Après l' »illibéral » Viktor Orban au pouvoir en Hongrie depuis 2010, après le social-populiste Robert Fico revenu au pouvoir en Slovaquie en 2023, après la victoire du national-conservateur Karol Nawrocki aux élections présidentielles en Pologne du 1er juin, les portes du pouvoir à Prague semblent désormais s’ouvrir aux eurosceptiques au terme des élections législatives du 3 et 4 octobre derniers. Ce domino est-il une fatalité ? L’Europe centrale serait-elle définitivement perdue aux eurosceptiques ?
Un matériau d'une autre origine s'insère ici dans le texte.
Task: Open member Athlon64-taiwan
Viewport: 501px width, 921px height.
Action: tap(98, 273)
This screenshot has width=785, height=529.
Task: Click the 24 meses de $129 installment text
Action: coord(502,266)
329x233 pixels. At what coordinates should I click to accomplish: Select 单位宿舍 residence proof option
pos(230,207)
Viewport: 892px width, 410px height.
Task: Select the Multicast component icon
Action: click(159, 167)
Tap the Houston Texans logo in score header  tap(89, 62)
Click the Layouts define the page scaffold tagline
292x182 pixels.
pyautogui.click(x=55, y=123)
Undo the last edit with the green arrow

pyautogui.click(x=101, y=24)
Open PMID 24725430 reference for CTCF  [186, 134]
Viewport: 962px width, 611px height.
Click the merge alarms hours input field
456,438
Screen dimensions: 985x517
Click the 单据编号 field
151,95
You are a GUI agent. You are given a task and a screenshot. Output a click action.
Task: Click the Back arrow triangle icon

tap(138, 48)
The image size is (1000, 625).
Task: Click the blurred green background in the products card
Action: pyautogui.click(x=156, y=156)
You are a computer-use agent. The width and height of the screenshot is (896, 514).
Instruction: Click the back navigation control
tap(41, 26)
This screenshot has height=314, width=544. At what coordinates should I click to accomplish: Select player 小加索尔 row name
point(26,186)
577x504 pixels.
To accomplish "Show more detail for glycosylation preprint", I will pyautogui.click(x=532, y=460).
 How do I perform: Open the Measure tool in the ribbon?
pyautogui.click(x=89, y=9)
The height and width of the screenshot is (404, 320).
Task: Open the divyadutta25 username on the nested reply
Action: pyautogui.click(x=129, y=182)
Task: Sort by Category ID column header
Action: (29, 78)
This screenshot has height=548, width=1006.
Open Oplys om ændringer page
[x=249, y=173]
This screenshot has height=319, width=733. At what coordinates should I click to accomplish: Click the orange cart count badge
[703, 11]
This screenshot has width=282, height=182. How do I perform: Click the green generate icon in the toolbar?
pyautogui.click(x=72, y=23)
La victoire électorale d’Andrej Babiš, milliardaire tchèque de 71 ans et leader du parti d’extrême-droite ANO, affilié aux Patriotes pour l’Europe (PfE) de Jordan Bardella, est sans conteste. L’ancien premier ministre, qui lors de son mandat entre 2017 et 2021était étiqueté comme libéral, recueille 35 % des voix et 80 sièges sur 200 au parlement tchèque. Ce score d’ANO est d’ailleurs le meilleur résultat jamais atteint par un seul parti lors d’une élection parlementaire tchèque.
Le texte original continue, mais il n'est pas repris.